- _Task prompt_:
Write out the passage of the Hudi configuration thread from "It depends on" to "inputDF.write()".

It depends on which mechanism you use :
1. For Spark DataSource route, you can use the "options" API of DataFrameWriter
to pass in these configs. Here is an example from
http://hudi.apache.org/incremental_processing.html
inputDF.write()
.format("com.uber.hoodie")
.options(clientOpts) // any of the Hudi client opts can be passed in as
well
.option(DataSourceWriteOptions.RECORDKEY_FIELD_OPT_KEY(), "_row_key")
.option(DataSourceWriteOptions.PARTITIONPATH_FIELD_OPT_KEY(),
"partition")
.option(DataSourceWriteOptions.PRECOMBINE_FIELD_OPT_KEY(), "timestamp")
.option(HoodieWriteConfig.TABLE_NAME, tableName)
.mode(SaveMode.Append)
.save(basePath);
2. For an approach involving using HoodieWriteClient directly, you can simply
construct HoodieWriteConfig object with the configs in the link you mentioned.
3. When using HoodieDeltaStreamer tool to ingest, you can set the configs in
properties file and pass the file as the cmdline argument "--props"
All the file-size configs must be in bytes denomination
Balaji.V
On Thursday, March 7, 2019, 7:00:55 AM PST, [email protected]
<[email protected]> wrote:
Hi All
I have found hoodie related configurations in
http://hudi.apache.org/configurations.html. Please tell how we can pass these
configurations to the spark job. Also please tell for file size related
configs in which way i need to give the value for MB/GB/Bytes.
Thanks & Regards
Rahul P

- _Recorded data_:

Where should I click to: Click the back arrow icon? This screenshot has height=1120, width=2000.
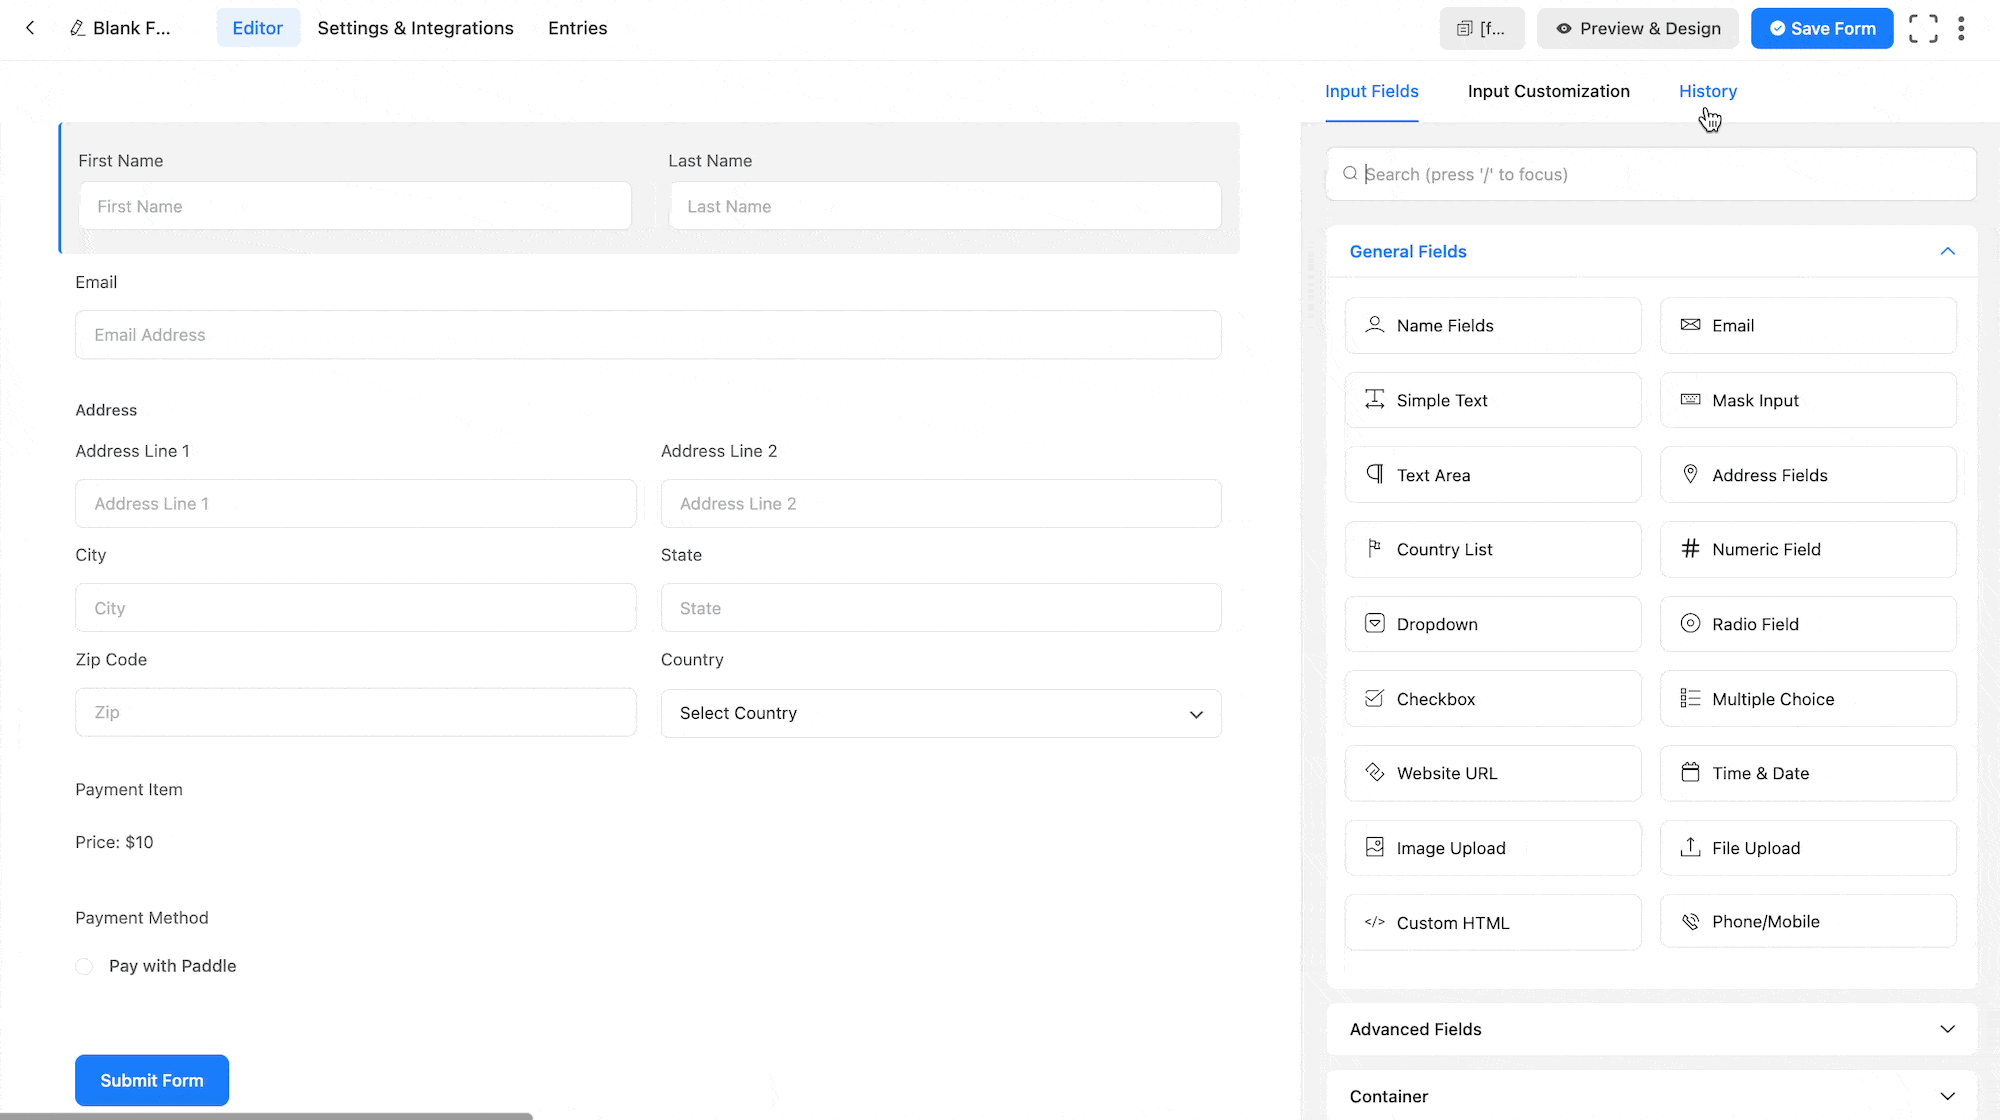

- _Task output_:
It depends on which mechanism you use :
1. For Spark DataSource route, you can use the "options" API of DataFrameWriter
to pass in these configs. Here is an example from
http://hudi.apache.org/incremental_processing.html
inputDF.write()